- _WORK INSTRUCTIONS_: Write out every line of the listing below exactly, leaving out the pictures.

- _ENTRIES SUPPLIED_:

● ● ● ● ● ● ●

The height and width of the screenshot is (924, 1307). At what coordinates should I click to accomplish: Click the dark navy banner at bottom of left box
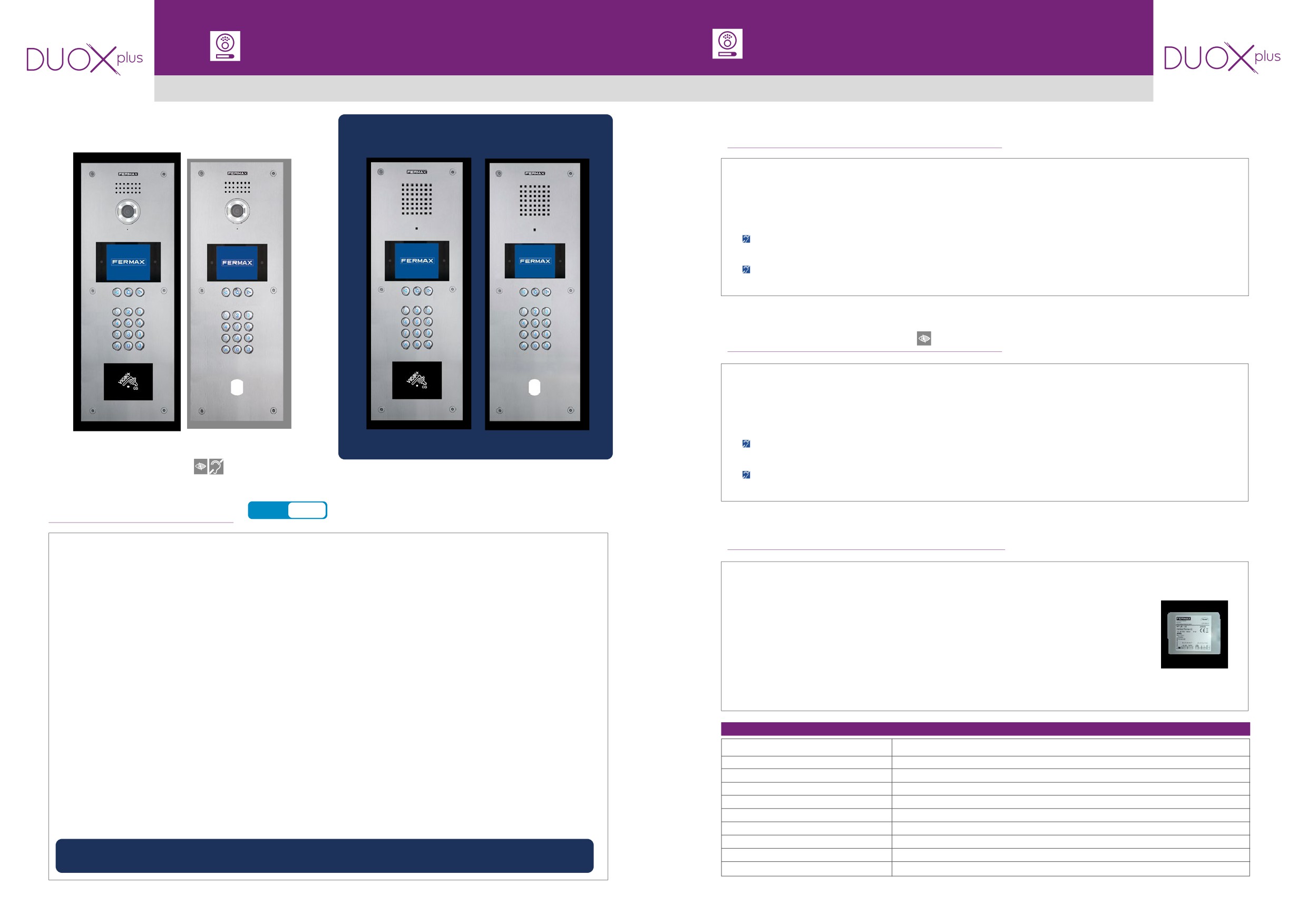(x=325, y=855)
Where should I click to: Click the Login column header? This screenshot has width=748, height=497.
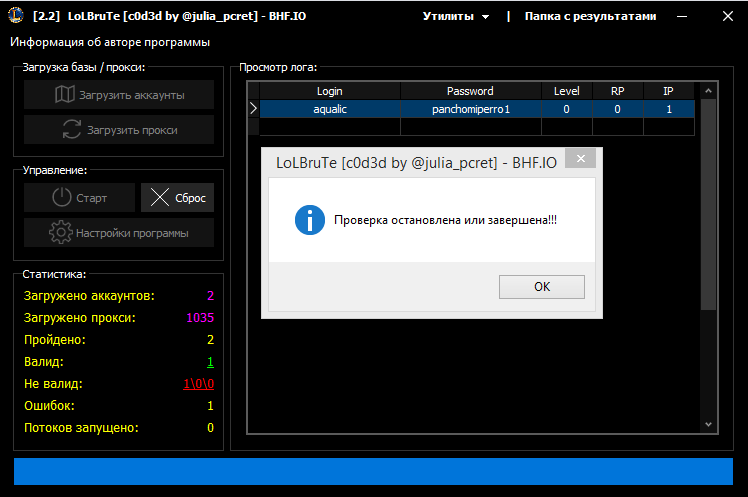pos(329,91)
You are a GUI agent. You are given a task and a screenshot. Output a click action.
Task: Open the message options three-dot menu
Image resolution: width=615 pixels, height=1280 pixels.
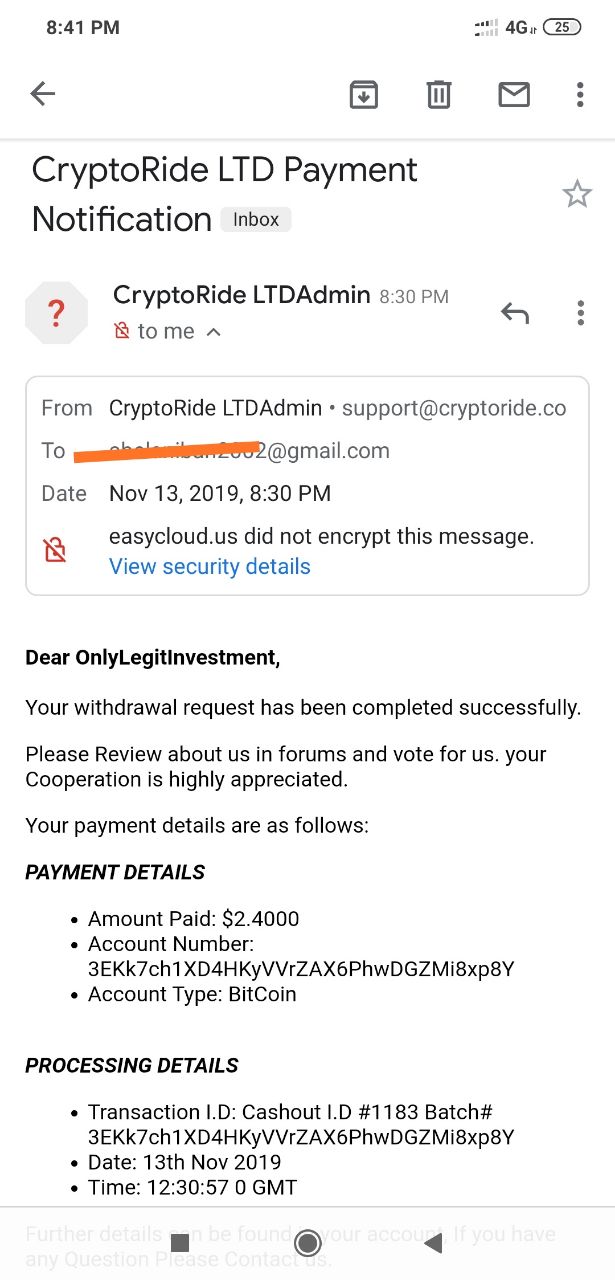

● ● ● ● ● ● ●

- _OUTPUT OF THE EXERCISE_:
The height and width of the screenshot is (924, 1307). At what coordinates should I click to accomplish: Click the dark navy banner at bottom of left box
(x=325, y=855)
Where should I click to: Click the Login column header? This screenshot has width=748, height=497.
pos(329,91)
You are a GUI agent. You are given a task and a screenshot. Output a click action.
Task: Open the message options three-dot menu
Image resolution: width=615 pixels, height=1280 pixels.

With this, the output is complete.